Top of Records shown

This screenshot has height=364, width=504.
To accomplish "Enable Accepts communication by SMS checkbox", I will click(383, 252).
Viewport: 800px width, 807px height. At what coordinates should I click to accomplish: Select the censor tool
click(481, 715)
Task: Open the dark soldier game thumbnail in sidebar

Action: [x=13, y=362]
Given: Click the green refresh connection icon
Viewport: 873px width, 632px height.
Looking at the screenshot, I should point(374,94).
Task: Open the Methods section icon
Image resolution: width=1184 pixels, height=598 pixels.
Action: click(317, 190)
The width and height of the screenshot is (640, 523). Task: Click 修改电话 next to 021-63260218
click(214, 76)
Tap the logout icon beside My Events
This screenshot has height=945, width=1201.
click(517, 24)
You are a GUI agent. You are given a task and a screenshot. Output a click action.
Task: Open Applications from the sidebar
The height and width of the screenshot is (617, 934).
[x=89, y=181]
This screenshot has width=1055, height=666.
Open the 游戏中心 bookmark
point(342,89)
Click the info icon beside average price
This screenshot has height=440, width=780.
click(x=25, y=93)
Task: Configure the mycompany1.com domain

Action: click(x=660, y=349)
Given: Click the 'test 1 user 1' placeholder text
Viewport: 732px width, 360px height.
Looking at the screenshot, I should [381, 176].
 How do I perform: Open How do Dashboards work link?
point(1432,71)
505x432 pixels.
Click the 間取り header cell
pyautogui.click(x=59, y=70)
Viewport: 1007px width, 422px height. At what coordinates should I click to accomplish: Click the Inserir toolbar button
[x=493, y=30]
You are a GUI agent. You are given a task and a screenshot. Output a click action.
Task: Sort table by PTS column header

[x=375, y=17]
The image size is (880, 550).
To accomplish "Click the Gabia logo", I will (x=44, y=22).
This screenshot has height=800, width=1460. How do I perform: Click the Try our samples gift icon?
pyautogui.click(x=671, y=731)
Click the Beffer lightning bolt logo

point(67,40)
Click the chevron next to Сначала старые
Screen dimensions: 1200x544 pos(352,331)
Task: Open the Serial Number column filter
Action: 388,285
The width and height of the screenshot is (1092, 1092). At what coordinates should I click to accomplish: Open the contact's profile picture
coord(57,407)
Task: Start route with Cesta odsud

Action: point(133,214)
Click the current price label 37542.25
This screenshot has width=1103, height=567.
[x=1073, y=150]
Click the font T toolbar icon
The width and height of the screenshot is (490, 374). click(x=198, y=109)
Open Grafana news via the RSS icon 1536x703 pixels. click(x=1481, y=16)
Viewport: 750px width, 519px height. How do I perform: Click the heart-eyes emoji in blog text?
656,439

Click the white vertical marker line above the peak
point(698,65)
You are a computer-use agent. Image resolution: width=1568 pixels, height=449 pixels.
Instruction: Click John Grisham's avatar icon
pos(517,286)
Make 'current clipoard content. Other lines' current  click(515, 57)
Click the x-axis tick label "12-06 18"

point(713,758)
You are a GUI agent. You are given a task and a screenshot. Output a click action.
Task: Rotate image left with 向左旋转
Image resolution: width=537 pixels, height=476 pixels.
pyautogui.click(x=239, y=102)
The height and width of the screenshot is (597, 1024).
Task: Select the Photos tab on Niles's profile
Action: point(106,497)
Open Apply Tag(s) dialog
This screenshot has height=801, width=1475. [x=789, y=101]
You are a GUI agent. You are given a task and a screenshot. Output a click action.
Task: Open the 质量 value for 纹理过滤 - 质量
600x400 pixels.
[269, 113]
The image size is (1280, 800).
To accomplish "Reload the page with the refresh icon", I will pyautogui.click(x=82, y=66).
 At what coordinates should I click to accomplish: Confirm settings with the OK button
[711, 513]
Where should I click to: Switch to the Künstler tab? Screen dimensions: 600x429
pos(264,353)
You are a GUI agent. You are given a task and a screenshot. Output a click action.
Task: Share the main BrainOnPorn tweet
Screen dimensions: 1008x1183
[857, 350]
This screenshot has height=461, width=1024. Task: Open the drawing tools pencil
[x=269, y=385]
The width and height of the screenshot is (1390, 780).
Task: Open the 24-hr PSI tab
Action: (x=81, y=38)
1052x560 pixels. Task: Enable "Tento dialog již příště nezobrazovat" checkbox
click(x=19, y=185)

Bottom of Records shown

*Task*. A single number is expected: how many lines of the data hold the string "refresh".

*Written solution*. 2